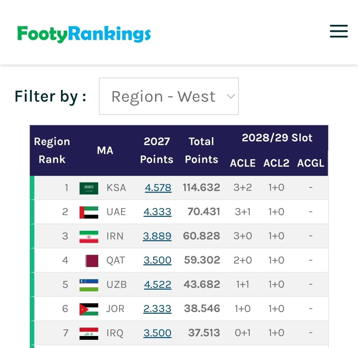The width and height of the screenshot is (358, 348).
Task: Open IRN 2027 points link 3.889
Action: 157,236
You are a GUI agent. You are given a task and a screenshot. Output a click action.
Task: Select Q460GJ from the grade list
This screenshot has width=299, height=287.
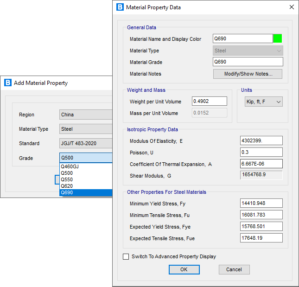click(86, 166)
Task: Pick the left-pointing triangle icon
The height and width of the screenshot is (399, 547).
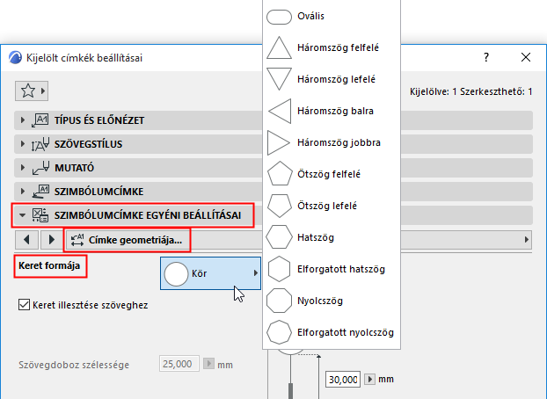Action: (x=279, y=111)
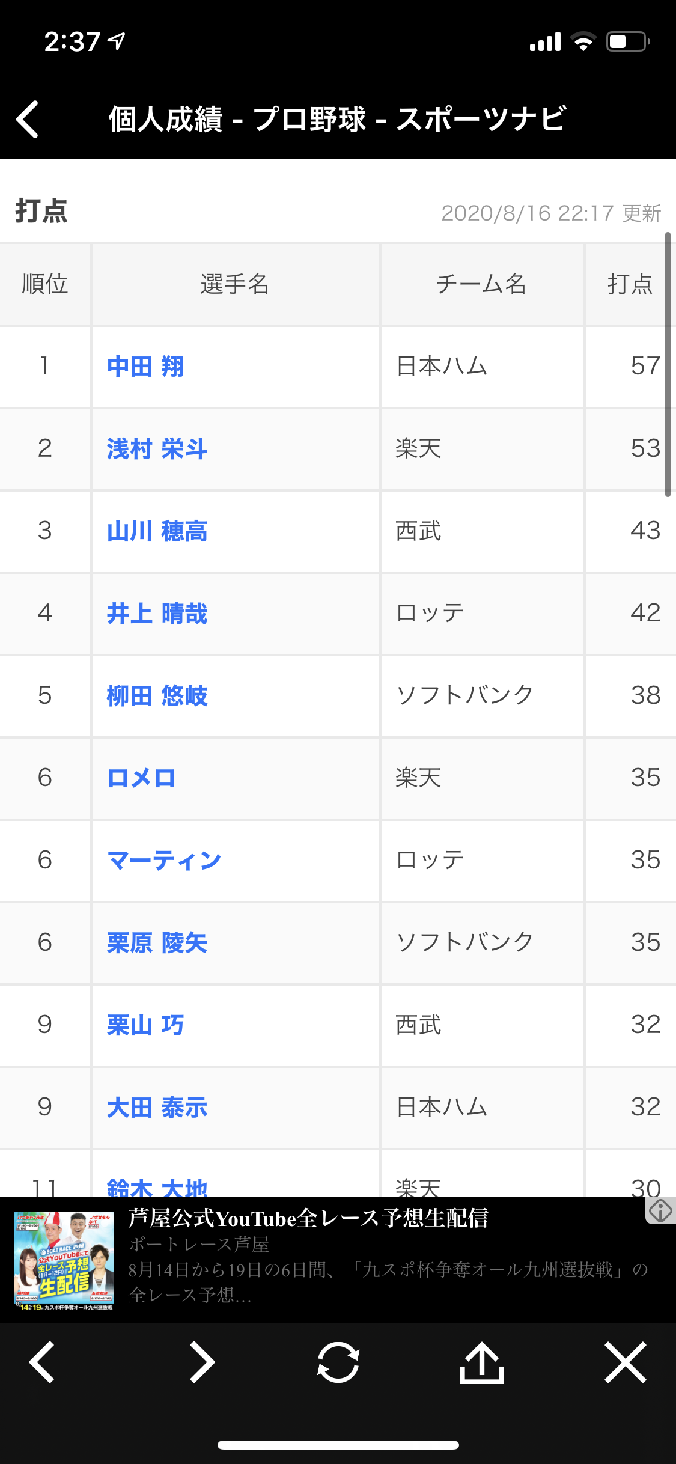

THE PROBLEM: Starting at the line that contains "This screenshot has width=299, height=287." and ending with the last line of the data, transcribe every line exactly; skip the pictures.

ANSWER BELOW:
This screenshot has width=299, height=287.
click(86, 166)
Task: Pick the left-pointing triangle icon
The height and width of the screenshot is (399, 547).
Action: (x=279, y=111)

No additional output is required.